Quite right.  I sacrificed some technical accuracy to drive home the
larger point, that the journal shouldn't be relied upon for forensic
retrieval of deleted files.

>>> By using those information, Recovering delete file can be done.
>>> So the analysis of Journaling part is absolutely needed.  
>> I disagree.  Again, the journal log is unrelated to "deleted file
>> recovery" in a forensics scenario.
>> I think Dave and Jeff both missed the fact that you're interested only
>> in deleted file recovery, not in learning how the journal works for the
>> sake of learning how the journal works.
> Oh, no, I saw it and didn't think it was worth commenting on. I
> think it's a brain-dead concept trying to do undelete in the
> filesystem. "recoverable delete" was a problem solved 30 years ago -
> it's commonly known as a trash bin and you do it in userspace with a
> wrapper around unlink that calls rename(2) instead. And then "empty
> trashbin" is what does the unlink and permanently deletes the files.

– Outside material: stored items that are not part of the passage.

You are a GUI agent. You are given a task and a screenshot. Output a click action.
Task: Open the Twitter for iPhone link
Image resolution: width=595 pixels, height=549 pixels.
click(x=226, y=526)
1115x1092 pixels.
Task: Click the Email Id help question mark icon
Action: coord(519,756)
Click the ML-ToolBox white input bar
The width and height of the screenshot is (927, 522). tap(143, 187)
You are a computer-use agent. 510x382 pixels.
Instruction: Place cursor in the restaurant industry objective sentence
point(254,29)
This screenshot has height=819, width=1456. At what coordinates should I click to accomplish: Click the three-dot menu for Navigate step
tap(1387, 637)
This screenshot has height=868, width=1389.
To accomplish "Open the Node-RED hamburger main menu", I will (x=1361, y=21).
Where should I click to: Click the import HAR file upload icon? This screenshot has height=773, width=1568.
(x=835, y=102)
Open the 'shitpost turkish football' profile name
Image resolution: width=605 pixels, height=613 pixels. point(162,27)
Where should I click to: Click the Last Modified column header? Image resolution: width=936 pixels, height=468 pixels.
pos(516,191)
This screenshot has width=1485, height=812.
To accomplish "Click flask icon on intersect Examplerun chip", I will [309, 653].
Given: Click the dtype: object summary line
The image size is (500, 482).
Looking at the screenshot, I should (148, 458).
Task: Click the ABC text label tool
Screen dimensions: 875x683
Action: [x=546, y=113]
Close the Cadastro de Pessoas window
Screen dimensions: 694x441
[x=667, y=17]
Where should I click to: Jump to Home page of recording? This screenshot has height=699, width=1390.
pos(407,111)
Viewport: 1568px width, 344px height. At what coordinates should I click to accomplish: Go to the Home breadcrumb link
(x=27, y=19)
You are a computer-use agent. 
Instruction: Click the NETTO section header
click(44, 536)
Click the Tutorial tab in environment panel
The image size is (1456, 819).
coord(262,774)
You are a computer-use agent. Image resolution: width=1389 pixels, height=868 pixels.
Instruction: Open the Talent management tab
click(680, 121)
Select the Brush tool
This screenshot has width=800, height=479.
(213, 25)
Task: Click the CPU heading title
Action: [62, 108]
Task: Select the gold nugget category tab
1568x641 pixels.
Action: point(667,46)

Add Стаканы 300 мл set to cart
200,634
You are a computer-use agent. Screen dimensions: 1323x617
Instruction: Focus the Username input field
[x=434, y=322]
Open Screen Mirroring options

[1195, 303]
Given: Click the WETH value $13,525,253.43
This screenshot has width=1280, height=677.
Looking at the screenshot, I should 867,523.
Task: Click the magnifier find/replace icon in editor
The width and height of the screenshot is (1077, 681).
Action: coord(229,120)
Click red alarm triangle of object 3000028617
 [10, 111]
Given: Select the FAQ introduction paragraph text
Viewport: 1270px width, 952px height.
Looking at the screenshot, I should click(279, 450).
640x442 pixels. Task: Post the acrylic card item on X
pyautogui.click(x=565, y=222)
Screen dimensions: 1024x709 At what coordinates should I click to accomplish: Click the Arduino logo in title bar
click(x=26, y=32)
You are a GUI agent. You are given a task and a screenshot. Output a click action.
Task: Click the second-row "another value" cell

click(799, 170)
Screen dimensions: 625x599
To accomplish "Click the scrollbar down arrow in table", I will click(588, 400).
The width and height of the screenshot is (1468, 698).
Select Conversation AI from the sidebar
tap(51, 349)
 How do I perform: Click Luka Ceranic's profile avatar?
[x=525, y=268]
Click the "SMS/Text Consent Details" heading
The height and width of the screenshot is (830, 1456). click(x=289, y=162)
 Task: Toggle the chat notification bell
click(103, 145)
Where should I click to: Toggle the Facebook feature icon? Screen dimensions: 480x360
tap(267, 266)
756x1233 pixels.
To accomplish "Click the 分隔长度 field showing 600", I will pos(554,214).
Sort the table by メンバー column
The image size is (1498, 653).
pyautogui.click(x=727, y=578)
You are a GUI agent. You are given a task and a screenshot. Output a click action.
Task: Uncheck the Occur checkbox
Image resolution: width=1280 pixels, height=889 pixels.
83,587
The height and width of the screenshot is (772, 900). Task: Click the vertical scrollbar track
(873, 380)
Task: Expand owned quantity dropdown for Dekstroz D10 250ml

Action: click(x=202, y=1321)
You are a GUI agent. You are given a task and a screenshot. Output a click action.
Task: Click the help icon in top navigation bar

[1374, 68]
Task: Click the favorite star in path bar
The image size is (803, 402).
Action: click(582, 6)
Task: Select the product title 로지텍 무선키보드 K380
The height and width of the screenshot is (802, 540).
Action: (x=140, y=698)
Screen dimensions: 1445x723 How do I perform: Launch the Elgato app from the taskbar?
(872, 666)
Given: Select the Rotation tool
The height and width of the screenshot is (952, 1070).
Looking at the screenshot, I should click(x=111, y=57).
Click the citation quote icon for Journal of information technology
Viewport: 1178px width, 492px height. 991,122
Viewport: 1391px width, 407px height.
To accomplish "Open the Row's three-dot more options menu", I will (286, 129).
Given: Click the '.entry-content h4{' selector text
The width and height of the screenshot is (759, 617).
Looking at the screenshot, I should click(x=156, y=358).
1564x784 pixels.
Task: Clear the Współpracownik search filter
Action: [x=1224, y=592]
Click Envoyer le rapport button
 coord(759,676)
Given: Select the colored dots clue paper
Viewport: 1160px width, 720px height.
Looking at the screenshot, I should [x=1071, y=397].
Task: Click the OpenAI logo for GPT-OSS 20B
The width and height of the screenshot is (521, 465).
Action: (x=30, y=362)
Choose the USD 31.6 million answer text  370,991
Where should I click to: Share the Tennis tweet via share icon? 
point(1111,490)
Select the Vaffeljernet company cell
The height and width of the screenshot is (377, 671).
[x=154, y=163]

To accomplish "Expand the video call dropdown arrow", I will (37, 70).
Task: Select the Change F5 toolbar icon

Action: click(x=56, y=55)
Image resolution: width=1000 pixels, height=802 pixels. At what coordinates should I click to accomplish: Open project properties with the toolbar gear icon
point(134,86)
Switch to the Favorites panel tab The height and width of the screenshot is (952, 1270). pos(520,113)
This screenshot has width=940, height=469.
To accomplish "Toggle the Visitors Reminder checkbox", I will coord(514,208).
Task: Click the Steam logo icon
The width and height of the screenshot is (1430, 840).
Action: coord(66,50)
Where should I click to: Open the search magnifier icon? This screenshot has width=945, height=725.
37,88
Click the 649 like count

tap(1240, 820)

> Besides, from a conceptual point of view after-the-fact filesystem
> based undelete is fundamentally flawed. i.e.  the journal is a
> write-ahead logging journal and so can only be used to roll the
> filesystem state forwardi in time. Undelete requires having state
> and data in the journal that allows the filesystem to be rolled
> *backwards in time*. XFS simply does not record such information in
> the log and so parsing the log to "undelete files by transaction
> rollback" just doesn't work.

Sometimes context gets lost.  In his first paragraph he stated he's a
graduate student and his research area is digital forensics.  So the
discussion about "deleted file recovery" needs to be in the forensics
context.  As you explain above, and as Greg Freemyer pointed out,
looking at filesystem metadata or journals for information that will
assist in the recovery of previously deleted files is usually not going
to be fruitful.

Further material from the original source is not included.